Kooza, among Cirque’s most recent traveling tented spectacles, has been pitched as a return to the company’s unvarnished circus roots. The machinery is front and center. The simple set design is composed of a huge, shape-shifting curtain and a vaguely Indian, two-tiered mobile bandstand. The usual surreal narrative—as in the melancholic, Fellini-esque Corteo, seen here two years ago—has been scaled back. And there’s lots of audience-interactive clowning. The chameleonic rock score, accented with bits of Indian raga and swing jazz, and ingenious costumes (notably a live-rat fur coat that ought to pass muster with PETA) are about the only high gloss on display.
Shiner presumably sent in the clowns, but stuffed with sophomoric scat gags and Moe, Larry and Curly slapstick, they feel like budget-conscious filler, not a return to Cirque’s original commedia-dell’arte abstractions. When the mighty Cirque du Soleil resorts to a costumed dog lifting its leg in the front row and fart jokes (albeit inside a pantomimed box), you sense it’s just going through the motions.

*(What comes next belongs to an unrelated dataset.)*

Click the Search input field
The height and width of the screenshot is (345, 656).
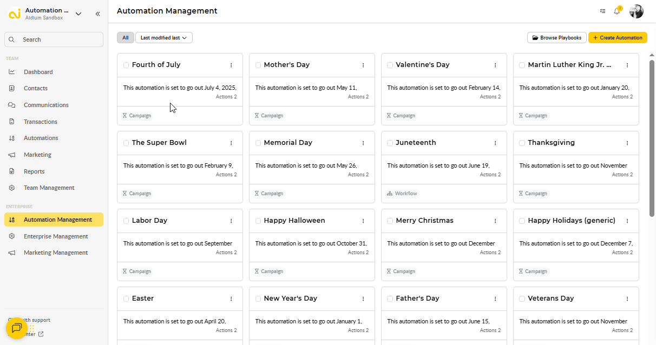coord(54,39)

But what motions they are. Many of the same acts (even the giant, two-cylindered “Wheel of Death,” a terrifying contraption on which two acrobats orbit and defy gravity) can be seen at Navy Pier’s Cirque Shanghai for less money. But the preternatural skill and athleticism of these elite circus studs are unparalleled. And if the gymnast executing an iron cross on his tower of chairs doesn’t take home gold in Beijing, we cry foul.